So I certainly don't hate men, but I do hate a lot of the things a lot of them do. I don't much like being objectified without my permission. (Accepting money for it is giving permission.) I don't like it when they assume I'm sexually available or feelingless based on my orientation or relationship style or job. I feel almost paranoid about being imposed upon by them, pushed into ways of being or thinking of myself that I don't like, and it affects me from day to day.

So I'm very defended against them. In order to protect myself, I have to be paying attention to the men around me at all times. I'm expending an enormous amount of energy and attention on making sure I don't interact with men in ways that will hurt me. I'm super up front about my job, orientation, and relationship style so that I can immediately avoid the men who objectify them. Putting up barriers like that takes a good amount of effort and so I'm always very aware of men.

What this means is that when I do find a guy who's nice to me, who doesn't do those things I hate, I've already been paying oodles of attention to him in order to find that out. It seems notable, remarkable, that he's not going to be sexist towards me. I appreciate him a lot. I date him, if he's available. There you go. I'm not as afraid of women, and so this happens less often.

(As a side note: I don't claim this is a rational reaction to anything. These are feelings and my attempt to understand them.)

Now, back to stripping. Stripping didn't force me somehow to have these feelings towards men. It's not even that men act much differently at a strip club than they do in general. In fact it's just the opposite, and that's the problem. Stripping commodifies the sexist interactions that exist every day, everywhere. It puts a monetary value on them and so it makes them very, very obvious.

As a stripper, I have to trade somewhat in misogyny, to play off it and manipulate it so that I can get lap dances and tips and avoid groping and slurs. It's something I simultaneously like and hate about the job. I've learned oodles about gender roles, particularly about what's dysfunctional in masculinity. I like learning. However, this knowledge makes it hard to move comfortably in a world that's so full of sexism. I'm just so aware all the time. I can't really sit back and accept it, learn to ignore it, bite the harness and move on like women have been doing for centuries. I'm psychologically fighting it out most of the time.

I'd like to try to shift my focus a little. It's probably unnecessary and certainly draining to be so defended all the time. I'd like to learn, in my day to day activities if not my scholarship and activism, to brush off sexist men. I don't want to let them inside my head, let them affect me, which is something I do have control over even when I can't change their behavior.
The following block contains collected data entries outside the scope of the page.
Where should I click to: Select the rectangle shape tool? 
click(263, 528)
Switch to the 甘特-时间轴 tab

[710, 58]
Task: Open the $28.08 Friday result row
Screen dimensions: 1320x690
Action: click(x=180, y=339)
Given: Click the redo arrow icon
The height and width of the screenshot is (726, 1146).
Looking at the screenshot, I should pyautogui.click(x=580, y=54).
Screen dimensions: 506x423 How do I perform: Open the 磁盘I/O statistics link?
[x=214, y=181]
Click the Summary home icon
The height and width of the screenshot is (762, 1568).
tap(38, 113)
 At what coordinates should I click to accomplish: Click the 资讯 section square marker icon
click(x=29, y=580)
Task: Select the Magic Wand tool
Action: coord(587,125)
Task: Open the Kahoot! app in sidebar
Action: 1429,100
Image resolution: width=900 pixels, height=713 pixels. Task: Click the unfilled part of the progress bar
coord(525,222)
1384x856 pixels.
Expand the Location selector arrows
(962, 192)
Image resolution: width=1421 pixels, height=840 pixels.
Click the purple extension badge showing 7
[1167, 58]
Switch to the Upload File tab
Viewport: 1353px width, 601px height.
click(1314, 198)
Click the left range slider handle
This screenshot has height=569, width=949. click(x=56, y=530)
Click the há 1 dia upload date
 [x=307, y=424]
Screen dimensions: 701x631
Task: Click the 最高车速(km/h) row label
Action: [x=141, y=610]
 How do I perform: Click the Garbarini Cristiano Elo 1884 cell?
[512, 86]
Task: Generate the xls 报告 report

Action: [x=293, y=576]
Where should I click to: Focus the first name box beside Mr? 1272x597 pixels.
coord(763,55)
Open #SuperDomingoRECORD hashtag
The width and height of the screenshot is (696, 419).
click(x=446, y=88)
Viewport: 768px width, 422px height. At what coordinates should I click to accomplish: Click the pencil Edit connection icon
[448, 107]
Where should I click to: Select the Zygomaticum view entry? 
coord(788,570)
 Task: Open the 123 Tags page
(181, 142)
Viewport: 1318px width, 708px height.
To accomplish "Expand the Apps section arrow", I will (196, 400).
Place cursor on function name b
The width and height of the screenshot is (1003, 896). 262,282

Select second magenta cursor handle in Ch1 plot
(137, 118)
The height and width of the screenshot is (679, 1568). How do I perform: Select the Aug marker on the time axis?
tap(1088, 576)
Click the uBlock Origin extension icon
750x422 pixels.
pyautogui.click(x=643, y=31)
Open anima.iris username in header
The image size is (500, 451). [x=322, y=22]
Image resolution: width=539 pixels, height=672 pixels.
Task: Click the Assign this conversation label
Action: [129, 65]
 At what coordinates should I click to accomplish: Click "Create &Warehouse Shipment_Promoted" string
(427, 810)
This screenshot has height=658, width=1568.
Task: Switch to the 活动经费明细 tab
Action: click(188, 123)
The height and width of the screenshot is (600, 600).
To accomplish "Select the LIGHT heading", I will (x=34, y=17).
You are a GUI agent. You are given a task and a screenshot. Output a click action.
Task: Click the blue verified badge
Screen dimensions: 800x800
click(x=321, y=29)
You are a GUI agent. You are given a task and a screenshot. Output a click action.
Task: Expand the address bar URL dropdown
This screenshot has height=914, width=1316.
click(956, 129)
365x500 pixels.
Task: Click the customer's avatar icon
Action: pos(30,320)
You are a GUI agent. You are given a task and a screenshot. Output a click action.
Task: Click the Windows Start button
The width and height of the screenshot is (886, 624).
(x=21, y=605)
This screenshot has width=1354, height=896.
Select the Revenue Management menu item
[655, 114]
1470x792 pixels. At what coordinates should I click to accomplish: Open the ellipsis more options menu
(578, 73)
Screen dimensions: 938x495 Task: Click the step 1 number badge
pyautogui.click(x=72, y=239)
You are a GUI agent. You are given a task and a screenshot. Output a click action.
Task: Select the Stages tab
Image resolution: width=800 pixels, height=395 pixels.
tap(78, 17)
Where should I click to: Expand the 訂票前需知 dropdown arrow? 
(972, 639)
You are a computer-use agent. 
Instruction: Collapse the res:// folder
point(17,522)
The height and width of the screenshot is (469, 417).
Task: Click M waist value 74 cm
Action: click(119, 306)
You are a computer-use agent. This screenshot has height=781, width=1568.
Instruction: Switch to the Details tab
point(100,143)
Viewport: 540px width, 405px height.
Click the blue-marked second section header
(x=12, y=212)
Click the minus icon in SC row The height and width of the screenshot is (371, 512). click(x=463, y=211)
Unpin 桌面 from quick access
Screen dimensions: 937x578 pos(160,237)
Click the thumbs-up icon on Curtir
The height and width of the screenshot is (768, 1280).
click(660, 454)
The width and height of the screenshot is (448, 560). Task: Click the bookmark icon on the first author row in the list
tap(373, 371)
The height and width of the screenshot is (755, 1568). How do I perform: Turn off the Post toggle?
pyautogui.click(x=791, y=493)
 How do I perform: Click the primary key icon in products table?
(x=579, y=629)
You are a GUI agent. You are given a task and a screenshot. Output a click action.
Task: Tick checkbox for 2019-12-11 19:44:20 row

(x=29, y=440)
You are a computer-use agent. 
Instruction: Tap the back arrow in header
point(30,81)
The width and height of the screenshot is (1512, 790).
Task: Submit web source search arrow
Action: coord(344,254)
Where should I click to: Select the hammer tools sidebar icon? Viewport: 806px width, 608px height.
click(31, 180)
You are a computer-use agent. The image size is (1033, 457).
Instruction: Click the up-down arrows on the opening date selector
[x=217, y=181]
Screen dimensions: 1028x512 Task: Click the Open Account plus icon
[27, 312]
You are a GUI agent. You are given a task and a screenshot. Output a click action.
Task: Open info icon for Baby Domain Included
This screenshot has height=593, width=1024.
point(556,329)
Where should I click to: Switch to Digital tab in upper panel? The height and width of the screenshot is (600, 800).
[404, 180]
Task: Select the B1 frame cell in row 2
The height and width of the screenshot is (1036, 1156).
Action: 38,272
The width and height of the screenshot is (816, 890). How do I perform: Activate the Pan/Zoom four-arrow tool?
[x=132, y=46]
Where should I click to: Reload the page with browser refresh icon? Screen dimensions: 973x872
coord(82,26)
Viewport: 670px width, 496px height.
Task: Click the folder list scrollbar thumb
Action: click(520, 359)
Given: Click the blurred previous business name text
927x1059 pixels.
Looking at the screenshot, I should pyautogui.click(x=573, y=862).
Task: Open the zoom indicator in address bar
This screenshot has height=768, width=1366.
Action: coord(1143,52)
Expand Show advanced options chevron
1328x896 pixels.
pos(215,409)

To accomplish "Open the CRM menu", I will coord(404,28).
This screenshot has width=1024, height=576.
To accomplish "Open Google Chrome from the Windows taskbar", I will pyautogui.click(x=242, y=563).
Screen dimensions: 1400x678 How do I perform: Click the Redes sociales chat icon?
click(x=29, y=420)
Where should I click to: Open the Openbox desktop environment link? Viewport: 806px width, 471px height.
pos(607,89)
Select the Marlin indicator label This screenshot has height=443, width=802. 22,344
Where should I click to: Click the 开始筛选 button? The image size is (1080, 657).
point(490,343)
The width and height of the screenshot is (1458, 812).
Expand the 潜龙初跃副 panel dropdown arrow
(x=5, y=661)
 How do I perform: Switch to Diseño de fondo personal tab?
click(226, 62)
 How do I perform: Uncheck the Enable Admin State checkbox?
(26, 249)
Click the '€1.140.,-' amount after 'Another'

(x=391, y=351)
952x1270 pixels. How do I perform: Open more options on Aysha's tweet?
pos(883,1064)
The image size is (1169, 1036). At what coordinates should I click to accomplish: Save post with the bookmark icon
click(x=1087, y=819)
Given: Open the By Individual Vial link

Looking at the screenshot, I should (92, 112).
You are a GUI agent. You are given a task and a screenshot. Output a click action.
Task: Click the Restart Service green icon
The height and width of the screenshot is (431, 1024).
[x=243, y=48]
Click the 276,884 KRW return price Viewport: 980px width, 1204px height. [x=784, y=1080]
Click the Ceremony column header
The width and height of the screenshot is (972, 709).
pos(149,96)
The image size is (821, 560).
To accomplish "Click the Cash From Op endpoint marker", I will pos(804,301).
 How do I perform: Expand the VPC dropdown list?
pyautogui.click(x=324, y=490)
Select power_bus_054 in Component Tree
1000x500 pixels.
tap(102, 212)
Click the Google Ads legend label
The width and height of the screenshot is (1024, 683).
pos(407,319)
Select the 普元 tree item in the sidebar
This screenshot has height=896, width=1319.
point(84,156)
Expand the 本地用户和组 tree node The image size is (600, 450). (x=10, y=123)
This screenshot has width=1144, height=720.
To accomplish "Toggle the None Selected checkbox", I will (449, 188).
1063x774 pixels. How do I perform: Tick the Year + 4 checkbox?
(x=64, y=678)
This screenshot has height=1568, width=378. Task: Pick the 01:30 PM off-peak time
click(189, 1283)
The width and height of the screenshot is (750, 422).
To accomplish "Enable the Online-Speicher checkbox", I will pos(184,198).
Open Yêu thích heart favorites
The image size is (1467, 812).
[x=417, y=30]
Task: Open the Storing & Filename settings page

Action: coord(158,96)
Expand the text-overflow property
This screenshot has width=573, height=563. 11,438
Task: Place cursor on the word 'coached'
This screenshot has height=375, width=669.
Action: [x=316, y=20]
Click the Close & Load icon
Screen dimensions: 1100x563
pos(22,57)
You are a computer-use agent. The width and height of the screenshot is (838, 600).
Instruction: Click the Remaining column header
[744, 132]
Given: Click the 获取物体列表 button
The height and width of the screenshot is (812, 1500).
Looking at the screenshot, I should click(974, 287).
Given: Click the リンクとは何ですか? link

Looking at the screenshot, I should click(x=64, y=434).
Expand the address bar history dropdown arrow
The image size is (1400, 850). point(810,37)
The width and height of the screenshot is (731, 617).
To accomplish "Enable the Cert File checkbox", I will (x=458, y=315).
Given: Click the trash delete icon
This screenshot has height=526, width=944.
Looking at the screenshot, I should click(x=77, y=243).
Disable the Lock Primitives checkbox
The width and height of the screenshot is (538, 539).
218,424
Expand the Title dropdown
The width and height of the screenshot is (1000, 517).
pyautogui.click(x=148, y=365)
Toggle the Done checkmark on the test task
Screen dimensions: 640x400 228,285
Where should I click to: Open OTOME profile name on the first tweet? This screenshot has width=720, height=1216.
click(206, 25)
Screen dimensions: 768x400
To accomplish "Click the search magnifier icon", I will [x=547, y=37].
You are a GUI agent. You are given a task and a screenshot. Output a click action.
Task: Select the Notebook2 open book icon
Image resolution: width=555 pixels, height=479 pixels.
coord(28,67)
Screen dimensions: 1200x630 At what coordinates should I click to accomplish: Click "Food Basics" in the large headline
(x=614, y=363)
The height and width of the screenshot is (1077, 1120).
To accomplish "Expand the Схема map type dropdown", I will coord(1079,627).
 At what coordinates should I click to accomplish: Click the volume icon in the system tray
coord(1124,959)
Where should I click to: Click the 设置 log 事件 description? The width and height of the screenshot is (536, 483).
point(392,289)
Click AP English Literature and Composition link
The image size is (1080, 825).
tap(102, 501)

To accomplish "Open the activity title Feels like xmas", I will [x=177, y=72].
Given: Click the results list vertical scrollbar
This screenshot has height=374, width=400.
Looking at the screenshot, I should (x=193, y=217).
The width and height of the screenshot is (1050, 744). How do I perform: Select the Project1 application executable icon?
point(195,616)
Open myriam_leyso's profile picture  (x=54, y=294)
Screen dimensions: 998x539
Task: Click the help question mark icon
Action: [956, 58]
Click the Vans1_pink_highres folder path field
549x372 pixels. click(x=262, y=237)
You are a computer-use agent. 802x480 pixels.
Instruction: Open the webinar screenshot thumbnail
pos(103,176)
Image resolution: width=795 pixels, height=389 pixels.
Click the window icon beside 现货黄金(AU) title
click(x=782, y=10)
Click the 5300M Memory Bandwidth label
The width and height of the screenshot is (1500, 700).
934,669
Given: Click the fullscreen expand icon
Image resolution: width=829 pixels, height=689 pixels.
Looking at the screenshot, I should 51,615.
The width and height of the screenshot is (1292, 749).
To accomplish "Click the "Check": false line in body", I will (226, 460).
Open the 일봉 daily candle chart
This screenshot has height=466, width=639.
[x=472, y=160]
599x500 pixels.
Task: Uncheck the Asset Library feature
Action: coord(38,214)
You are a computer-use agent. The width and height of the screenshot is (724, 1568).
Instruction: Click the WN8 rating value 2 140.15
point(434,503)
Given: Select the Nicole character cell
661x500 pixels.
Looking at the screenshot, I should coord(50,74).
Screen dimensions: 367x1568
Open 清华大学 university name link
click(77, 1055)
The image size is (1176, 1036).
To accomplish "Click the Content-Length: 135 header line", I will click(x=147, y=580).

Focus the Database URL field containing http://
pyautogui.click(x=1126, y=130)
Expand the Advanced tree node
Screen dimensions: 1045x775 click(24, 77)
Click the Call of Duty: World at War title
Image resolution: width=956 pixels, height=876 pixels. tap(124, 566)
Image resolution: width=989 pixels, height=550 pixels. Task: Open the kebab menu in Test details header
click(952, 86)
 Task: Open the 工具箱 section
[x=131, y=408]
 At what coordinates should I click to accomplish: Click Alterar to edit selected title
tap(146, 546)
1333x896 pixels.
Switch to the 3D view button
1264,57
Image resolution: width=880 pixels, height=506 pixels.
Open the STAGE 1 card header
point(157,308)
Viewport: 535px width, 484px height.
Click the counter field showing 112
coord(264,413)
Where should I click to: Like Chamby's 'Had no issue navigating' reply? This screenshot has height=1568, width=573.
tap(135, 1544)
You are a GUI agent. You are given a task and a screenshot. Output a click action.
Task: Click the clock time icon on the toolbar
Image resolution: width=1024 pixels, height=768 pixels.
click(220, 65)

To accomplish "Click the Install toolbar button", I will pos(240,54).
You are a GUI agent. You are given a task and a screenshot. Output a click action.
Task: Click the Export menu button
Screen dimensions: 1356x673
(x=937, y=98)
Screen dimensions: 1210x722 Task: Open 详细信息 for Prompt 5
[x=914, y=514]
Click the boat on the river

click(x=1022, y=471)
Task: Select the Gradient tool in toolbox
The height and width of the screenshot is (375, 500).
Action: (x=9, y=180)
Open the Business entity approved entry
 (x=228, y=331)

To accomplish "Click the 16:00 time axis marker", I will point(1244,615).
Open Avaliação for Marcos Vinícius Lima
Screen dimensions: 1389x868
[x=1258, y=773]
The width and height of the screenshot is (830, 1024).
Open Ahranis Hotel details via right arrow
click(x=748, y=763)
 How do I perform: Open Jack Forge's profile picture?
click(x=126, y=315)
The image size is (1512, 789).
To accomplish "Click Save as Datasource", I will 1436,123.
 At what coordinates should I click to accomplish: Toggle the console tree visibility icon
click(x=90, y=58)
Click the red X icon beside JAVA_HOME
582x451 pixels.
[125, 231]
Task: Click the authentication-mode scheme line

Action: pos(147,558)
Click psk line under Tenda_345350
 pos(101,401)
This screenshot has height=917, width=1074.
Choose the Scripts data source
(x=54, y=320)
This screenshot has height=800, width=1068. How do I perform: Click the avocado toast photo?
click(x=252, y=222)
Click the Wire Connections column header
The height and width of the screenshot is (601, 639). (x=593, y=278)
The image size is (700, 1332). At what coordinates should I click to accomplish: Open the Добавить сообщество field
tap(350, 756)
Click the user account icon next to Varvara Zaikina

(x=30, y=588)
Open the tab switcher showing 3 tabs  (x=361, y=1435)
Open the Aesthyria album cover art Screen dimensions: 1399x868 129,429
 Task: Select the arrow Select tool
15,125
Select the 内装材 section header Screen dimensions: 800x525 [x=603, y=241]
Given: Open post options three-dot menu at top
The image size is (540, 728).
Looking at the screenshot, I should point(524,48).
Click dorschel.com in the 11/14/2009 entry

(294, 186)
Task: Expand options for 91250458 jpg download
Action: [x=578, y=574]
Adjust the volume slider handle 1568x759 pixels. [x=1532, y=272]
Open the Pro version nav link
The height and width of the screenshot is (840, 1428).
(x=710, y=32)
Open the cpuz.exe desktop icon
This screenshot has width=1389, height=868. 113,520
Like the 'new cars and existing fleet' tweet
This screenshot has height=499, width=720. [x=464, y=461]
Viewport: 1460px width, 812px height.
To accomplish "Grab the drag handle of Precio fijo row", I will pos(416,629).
It'd be nice, even, to spend more time with women and live more in a sisterhood community where I can feel safe. Focus on safety, on whom I am comfortable with rather than on whom I'm not.

I suppose it's a lesson for me as an activist. I want to keep working to change the things in the world that strike me as unfair and wrong, the things that make me angry and hurt me. I need also, though, to focus on healing from that anger and hurt. It's just as important.

Canvassing vs. Stripping

To those of you who also work in the sex industry (and some savvy folks who don't), it may not come as a surprise that working as a canvasser is similar in many ways to working as a stripper. That might sound like a stretch, but aside from having to wear a slightly different uniform, a lot of the things I'm doing in my new job as a canvasser to overturn Prop 8 are similar to what I did as a stripper.

I spend all day being cheerful, nice, and attempting to get people to give me money. I have to walk up to strangers, charm them, and get them to like me. I need to be completely comfortable with rejection because more people will walk by me on the street or refuse to open their screen doors than will donate $70 a month. I need to convince people to part with their money in ways they weren't expecting.

One of my immediate supervisors (not the hiring boss) just remarked to me that she's noticed our company doesn't hire unattractive people. The office is pretty diverse in terms of race and sexuality, but nearly everyone is aged 18-27 and is at the very least pretty or cute. This is partly because of who they hire and partly because you have to make a certain amount to stay on staff. Prettier people make more money.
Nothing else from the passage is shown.